_READING TEXT_
SOS Children's Villages India
- Formation: 1964
- Founder: Hermann Gmeiner, Jagan Nath Kaul
- Type: NGO
- Purpose: Child welfare, alternative care, family strengthening
- Headquarters: Vasant Kunj, New Delhi, India
- Coordinates: 28°31′52″N 77°08′57″E﻿ / ﻿28.5311°N 77.1493°E
- Key people: Sudha Sastri (President) Sumanta Kar (CEO)
- Parent organization: SOS Children's Villages
- Staff: 1,581 (2025)
- Website: www.soschildrensvillages.in

= SOS Children's Villages India =

SOS Children's Villages India (also known as SOS CVI) is an Indian non-governmental child welfare organization headquartered in New Delhi. Established in 1964, the organization provides family-based alternative care and community support to orphaned, abandoned, and economically vulnerable children. It operates as an autonomous national association affiliated with the global international federation SOS Children's Villages.

The organization manages 32 SOS Children's Villages and associated community development projects across 22 states and Union Territories in India.

_TO DO_
1. Answer from the article on SOS Children's Villages India:
(a) In what year was the organization established?
(b) How many SOS Children's Villages does it manage?
(c) In which part of New Delhi is its headquarters?
2. Pick up the article on SOS Children's Villages India after its last sentence and carry it on.
The listing after this plays no part in the work here.

_SUPPLIED INFORMATION_
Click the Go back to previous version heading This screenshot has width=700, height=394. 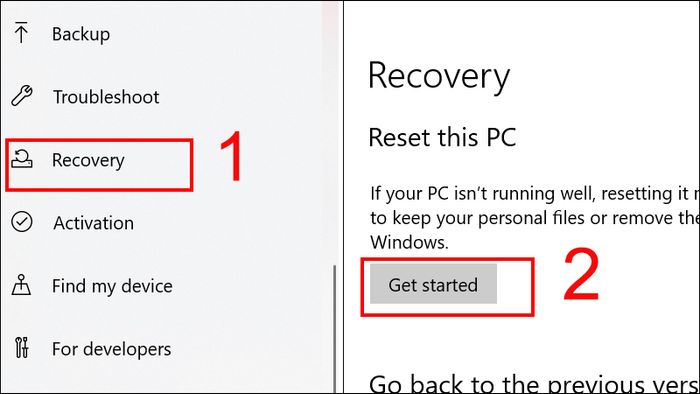(x=534, y=384)
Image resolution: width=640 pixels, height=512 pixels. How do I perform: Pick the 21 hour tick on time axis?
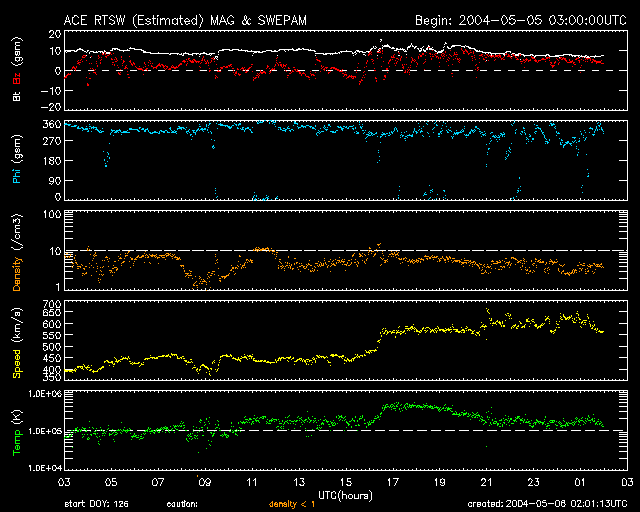point(487,482)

_RESPONSES BY TASK_
1.
(a) 1964
(b) 32
(c) Vasant Kunj

2.
== History ==
The global SOS Children's Villages movement was established in 1949 by Austrian philanthropist Hermann Gmeiner. In 1964, Gmeiner visited India following an invitation from Prime Minister Jawaharlal Nehru to introduce the family-based childcare model to the country.

Following the visit, the first SOS Children's Village in India was established at Greenfields in Faridabad, Haryana. Social worker Jagan Nath Kaul served as the co-founder and founding president of the Indian entity. Over subsequent decades, the organization expanded its operations across India, incorporating emergency disaster response during natural disasters such as earthquakes and cyclones.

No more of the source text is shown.